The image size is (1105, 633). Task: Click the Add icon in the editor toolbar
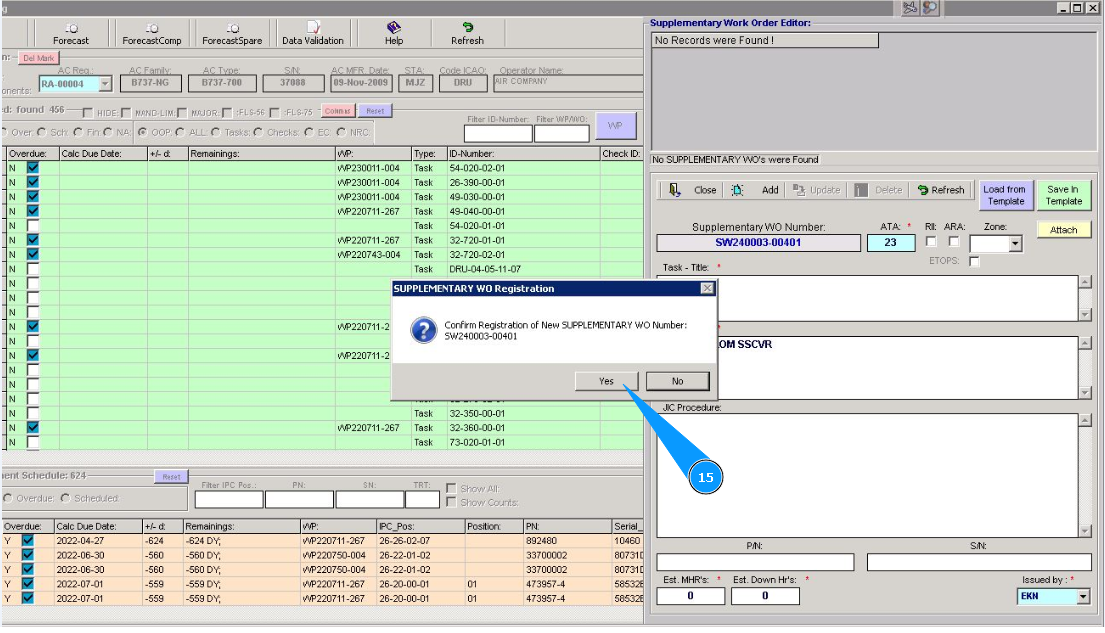coord(738,190)
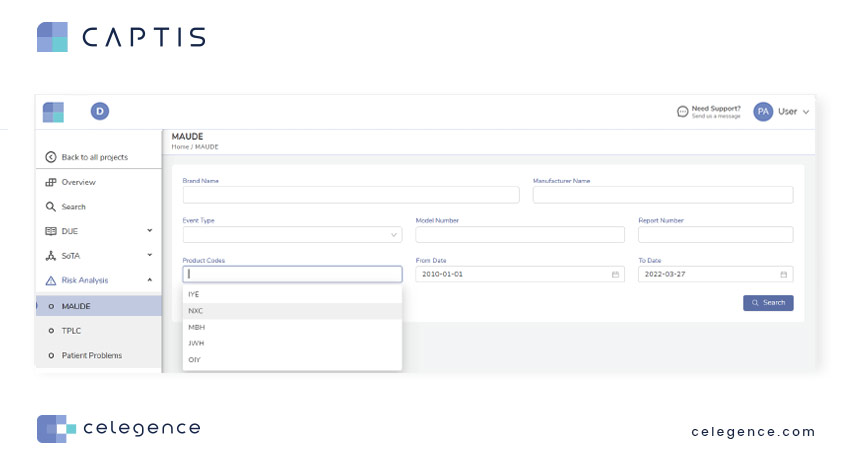Open the User account menu chevron
The width and height of the screenshot is (845, 462).
pos(806,112)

- [What you are asked to do]:
Would you output each entry exactly and leave the pictures behind?

- [The completed task]:
The image size is (1105, 633). Task: Click the Add icon in the editor toolbar
coord(738,190)
Open the User account menu chevron
The width and height of the screenshot is (845, 462).
pos(806,112)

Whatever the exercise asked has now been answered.